Exercise requirements » For this exercise, retype the lines from the one that holds "868x413 pixels." through the one that holds "to Kancelaria in" in the records below, both included, exactly and without pictures.

Provided data »
▼▼▼
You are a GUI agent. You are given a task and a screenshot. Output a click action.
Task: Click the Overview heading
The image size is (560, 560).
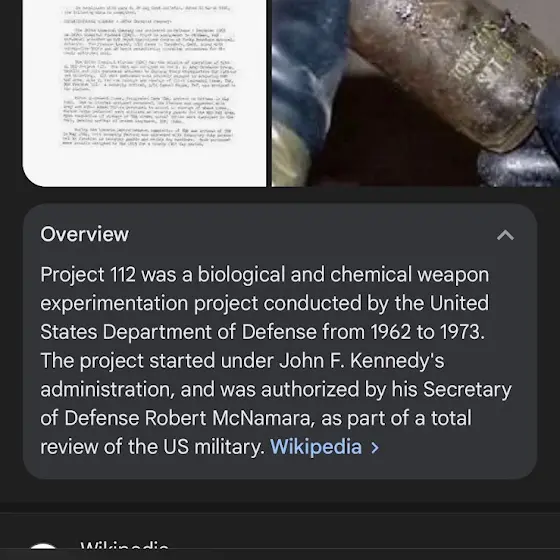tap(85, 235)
▲▲▲
▼▼▼
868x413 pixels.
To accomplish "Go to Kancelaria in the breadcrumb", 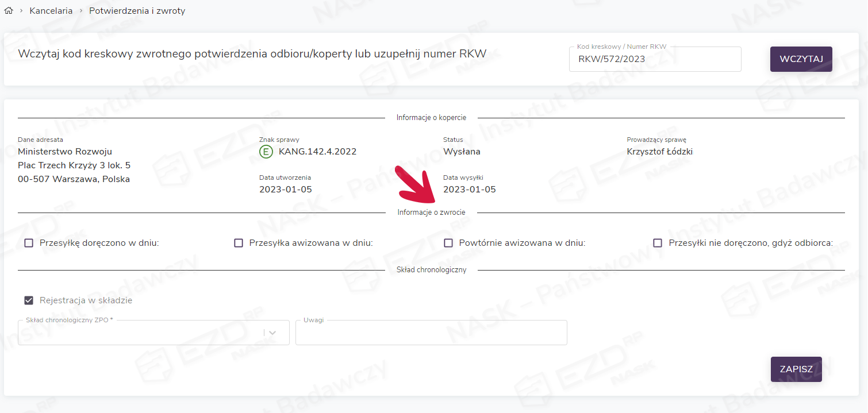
▲▲▲
Your response »
868x413 pixels.
To accomplish "Go to Kancelaria in the breadcrumb", 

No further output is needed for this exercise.